* _WHAT YOU SHOULD DO_: Go through the listing below and reproduce it word for word.
- - - - - - -
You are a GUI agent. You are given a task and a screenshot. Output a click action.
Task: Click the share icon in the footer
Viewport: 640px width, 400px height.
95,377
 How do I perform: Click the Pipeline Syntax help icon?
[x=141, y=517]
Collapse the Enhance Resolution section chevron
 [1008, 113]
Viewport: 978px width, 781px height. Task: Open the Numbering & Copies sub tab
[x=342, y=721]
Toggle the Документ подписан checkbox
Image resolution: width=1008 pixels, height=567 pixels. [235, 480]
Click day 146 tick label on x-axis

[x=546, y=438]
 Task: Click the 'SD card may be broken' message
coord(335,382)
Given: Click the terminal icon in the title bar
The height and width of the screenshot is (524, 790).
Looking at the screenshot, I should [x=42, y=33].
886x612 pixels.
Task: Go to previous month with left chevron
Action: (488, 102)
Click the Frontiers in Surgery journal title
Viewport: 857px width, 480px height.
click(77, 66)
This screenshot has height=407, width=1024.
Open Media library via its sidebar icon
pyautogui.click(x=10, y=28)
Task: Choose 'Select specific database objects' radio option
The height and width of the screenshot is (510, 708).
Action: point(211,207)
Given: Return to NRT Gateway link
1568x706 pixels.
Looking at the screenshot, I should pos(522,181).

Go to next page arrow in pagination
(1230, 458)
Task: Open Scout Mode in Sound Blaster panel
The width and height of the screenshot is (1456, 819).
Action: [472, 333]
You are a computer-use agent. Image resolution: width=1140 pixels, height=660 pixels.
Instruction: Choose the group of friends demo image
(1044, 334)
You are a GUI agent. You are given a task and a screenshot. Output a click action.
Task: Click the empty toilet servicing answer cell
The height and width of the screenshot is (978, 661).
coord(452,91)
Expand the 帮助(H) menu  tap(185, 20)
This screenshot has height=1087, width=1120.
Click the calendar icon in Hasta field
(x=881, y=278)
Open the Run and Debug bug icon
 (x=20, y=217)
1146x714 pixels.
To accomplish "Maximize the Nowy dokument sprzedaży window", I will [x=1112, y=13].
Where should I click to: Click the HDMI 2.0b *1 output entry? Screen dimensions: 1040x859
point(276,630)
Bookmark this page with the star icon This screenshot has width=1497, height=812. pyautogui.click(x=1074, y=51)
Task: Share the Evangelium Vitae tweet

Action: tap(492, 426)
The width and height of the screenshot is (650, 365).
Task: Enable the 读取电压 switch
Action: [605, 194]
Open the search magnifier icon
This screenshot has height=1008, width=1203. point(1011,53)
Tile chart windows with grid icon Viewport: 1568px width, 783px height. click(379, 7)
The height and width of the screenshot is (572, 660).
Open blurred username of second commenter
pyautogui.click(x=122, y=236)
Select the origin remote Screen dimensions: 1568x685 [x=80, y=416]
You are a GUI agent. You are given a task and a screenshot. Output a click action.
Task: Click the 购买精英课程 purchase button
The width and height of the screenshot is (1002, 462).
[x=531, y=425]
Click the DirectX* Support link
- - - - - - -
* _THE COMPLETED TASK_:
You are a GUI agent. You are given a task and a screenshot. Output a click action.
Task: Click the share icon in the footer
Viewport: 640px width, 400px height.
95,377
 How do I perform: Click the Pipeline Syntax help icon?
[x=141, y=517]
Collapse the Enhance Resolution section chevron
 [1008, 113]
Viewport: 978px width, 781px height. Task: Open the Numbering & Copies sub tab
[x=342, y=721]
Toggle the Документ подписан checkbox
Image resolution: width=1008 pixels, height=567 pixels. [235, 480]
Click day 146 tick label on x-axis

[x=546, y=438]
 Task: Click the 'SD card may be broken' message
coord(335,382)
Given: Click the terminal icon in the title bar
The height and width of the screenshot is (524, 790).
Looking at the screenshot, I should [x=42, y=33].
886x612 pixels.
Task: Go to previous month with left chevron
Action: (488, 102)
Click the Frontiers in Surgery journal title
Viewport: 857px width, 480px height.
click(77, 66)
This screenshot has height=407, width=1024.
Open Media library via its sidebar icon
pyautogui.click(x=10, y=28)
Task: Choose 'Select specific database objects' radio option
The height and width of the screenshot is (510, 708).
Action: point(211,207)
Given: Return to NRT Gateway link
1568x706 pixels.
Looking at the screenshot, I should pos(522,181).

Go to next page arrow in pagination
(1230, 458)
Task: Open Scout Mode in Sound Blaster panel
The width and height of the screenshot is (1456, 819).
Action: [472, 333]
You are a computer-use agent. Image resolution: width=1140 pixels, height=660 pixels.
Instruction: Choose the group of friends demo image
(1044, 334)
You are a GUI agent. You are given a task and a screenshot. Output a click action.
Task: Click the empty toilet servicing answer cell
The height and width of the screenshot is (978, 661).
coord(452,91)
Expand the 帮助(H) menu  tap(185, 20)
This screenshot has height=1087, width=1120.
Click the calendar icon in Hasta field
(x=881, y=278)
Open the Run and Debug bug icon
 (x=20, y=217)
1146x714 pixels.
To accomplish "Maximize the Nowy dokument sprzedaży window", I will [x=1112, y=13].
Where should I click to: Click the HDMI 2.0b *1 output entry? Screen dimensions: 1040x859
point(276,630)
Bookmark this page with the star icon This screenshot has width=1497, height=812. pyautogui.click(x=1074, y=51)
Task: Share the Evangelium Vitae tweet

Action: tap(492, 426)
The width and height of the screenshot is (650, 365).
Task: Enable the 读取电压 switch
Action: [605, 194]
Open the search magnifier icon
This screenshot has height=1008, width=1203. point(1011,53)
Tile chart windows with grid icon Viewport: 1568px width, 783px height. click(379, 7)
The height and width of the screenshot is (572, 660).
Open blurred username of second commenter
pyautogui.click(x=122, y=236)
Select the origin remote Screen dimensions: 1568x685 [x=80, y=416]
You are a GUI agent. You are given a task and a screenshot. Output a click action.
Task: Click the 购买精英课程 purchase button
The width and height of the screenshot is (1002, 462).
[x=531, y=425]
Click the DirectX* Support link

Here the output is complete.